Texte fourni:
§

Qui est Juif? La Cour suprême israélienne ravive un débat de 70 ans

En reconnaissant la judéité des convertis non-orthodoxes, la Cour a tranché, le 1er mars 2021, une question qui touche aux fondements de l’Etat d’Israël. Le dossier traînait sur la table depuis 15 ans, les gouvernements et les parlementaires rechignant à prendre une décision.

Par Cécile Lemoine/Terresainte.net

Être ou ne pas être juif, telle est la question… La Cour suprême israélienne a tranché pour un élargissement de cette identité juive. Depuis le 1er mars 2021, les personnes qui se convertissent au judaïsme en Israël par le biais des mouvements réformés et conservateurs sont désormais considérées comme juives par l’Etat. C’est une petite révolution pour le judaïsme israélien, qui était jusqu’alors sous la coupe d’un grand rabbinat défendeur de l’orthodoxie religieuse.

Les courants réformés et conservateurs, nés au XIXe siècle en Allemagne, ont une interprétation beaucoup moins stricte de la loi juive que les orthodoxes et remettent en cause certains préceptes du Talmud. S’ils sont majoritaires aux Etats-Unis, où vit près de la moitié de la communauté juive mondiale, ils ne représentent que 4% de la population israélienne.

Ce n’est pas tant leur nombre que la portée symbolique de la décision qui permet de jauger de l’ampleur du séisme. «La Cour israélienne, en autorisant les autorités juives non orthodoxes à conférer le statut de «juif» au sein de l’État juif, porte un coup au monopole des ultra-orthodoxes», analyse le magazine en ligne The Times of Israel.

Définir la judéité

Ce sont les fondements même de l’État juif, les problématiques non résolues du sionisme, et les lignes de fractures entre le pays et la diaspora, qui sont touchées par cette décision. En témoignent les réactions des grands rabbins, qui se sont empressés de fustiger la Cour israélienne. «Ce que les mouvements libéraux appellent ›conversion’ n’est rien d’autre qu’une falsification du judaïsme», condamne le grand rabbin séfarade Yitzhak Yosef. Le grand rabbin ashkénaze, David Lau, a pour sa part déclaré que les convertis libéraux ne sont «pas des Juifs», avant d’ajouter: «En quoi l’Etat d’Israël est-il un Etat juif, quand tout non-juif peut être citoyen?»

Cela faisait 15 ans que le dossier, sensible, traînait sur la table, les gouvernements et les parlementaires rechignant à prendre une décision. «Il était devenu clair qu’il n’y avait aucune chance de parvenir à un compromis et qu’aucune législation n’était en vue, a souligné la présidente de la Cour, Esther Hayut, lors d’une conférence de presse. Par conséquent, nous n’avions pas d’autre choix que de rendre une décision.»

§

Entrées de données:

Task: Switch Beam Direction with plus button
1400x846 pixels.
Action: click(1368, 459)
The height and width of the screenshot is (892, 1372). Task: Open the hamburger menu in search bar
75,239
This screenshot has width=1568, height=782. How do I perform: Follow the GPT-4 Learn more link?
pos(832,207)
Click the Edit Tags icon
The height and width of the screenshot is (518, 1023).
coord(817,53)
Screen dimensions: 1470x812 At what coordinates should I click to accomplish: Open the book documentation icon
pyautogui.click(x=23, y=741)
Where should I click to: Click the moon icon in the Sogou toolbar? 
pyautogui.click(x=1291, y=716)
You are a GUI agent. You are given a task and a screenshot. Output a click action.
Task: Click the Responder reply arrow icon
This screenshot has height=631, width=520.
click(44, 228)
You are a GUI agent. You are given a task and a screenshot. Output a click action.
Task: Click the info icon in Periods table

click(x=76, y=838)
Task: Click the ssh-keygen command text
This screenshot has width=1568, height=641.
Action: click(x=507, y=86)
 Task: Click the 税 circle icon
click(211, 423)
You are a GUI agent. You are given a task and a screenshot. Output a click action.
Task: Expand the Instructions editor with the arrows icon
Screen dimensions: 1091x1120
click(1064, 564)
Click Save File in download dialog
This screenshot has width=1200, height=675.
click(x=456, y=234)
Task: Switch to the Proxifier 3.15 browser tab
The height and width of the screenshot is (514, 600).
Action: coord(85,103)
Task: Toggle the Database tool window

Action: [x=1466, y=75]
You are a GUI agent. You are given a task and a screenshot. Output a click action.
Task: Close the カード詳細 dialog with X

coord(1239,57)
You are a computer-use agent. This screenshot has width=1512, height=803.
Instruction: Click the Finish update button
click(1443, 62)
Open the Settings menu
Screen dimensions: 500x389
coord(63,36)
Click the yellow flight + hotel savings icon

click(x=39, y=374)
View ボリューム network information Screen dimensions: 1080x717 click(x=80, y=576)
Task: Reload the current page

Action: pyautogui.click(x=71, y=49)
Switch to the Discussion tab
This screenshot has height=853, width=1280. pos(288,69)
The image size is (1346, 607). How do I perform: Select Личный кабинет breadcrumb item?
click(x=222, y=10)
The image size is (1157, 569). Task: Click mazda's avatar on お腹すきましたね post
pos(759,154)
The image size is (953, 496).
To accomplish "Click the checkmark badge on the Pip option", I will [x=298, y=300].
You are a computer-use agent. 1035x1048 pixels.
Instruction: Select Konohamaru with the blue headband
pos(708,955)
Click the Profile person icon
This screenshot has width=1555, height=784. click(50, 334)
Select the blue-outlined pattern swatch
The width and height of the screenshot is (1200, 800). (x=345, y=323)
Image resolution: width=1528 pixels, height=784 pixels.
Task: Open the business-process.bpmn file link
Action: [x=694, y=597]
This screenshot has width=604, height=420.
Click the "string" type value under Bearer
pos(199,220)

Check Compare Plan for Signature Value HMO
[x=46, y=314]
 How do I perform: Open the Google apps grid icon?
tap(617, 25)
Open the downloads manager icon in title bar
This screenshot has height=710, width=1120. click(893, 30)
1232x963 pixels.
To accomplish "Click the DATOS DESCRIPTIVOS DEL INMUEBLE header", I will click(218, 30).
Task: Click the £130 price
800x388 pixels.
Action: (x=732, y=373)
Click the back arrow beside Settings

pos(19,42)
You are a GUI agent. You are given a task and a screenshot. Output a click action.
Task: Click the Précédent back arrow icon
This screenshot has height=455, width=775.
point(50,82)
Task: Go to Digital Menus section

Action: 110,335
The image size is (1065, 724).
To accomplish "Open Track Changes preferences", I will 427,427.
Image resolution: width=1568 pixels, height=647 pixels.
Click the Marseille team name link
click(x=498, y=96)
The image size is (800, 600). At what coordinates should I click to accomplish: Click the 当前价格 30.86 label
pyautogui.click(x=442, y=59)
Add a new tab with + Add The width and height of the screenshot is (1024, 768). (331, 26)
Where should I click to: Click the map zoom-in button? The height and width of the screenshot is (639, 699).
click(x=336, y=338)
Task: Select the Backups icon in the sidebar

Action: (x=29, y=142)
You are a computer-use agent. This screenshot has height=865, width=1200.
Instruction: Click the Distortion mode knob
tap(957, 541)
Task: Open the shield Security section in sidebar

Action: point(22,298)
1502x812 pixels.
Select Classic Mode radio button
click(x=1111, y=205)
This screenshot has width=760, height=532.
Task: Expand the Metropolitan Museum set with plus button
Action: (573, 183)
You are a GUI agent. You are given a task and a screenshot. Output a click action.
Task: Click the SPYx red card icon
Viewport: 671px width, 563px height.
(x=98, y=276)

§

Consignes:
**a)** D'après le texte sur la décision de la Cour suprême israélienne, quelle part de la population israélienne représentent les courants réformés et conservateurs ?
**b)** Recopiez tel quel, dans la liste, tout ce qui va de la ligne contenant « Click the Profile person icon » jusqu'à la ligne contenant « tap(617, 25) », ces deux lignes comprises.

Réponses fournies:
**a)** Ils ne représentent que 4 % de la population israélienne.

**b)**
Click the Profile person icon
This screenshot has width=1555, height=784. click(50, 334)
Select the blue-outlined pattern swatch
The width and height of the screenshot is (1200, 800). (x=345, y=323)
Image resolution: width=1528 pixels, height=784 pixels.
Task: Open the business-process.bpmn file link
Action: [x=694, y=597]
This screenshot has width=604, height=420.
Click the "string" type value under Bearer
pos(199,220)

Check Compare Plan for Signature Value HMO
[x=46, y=314]
 How do I perform: Open the Google apps grid icon?
tap(617, 25)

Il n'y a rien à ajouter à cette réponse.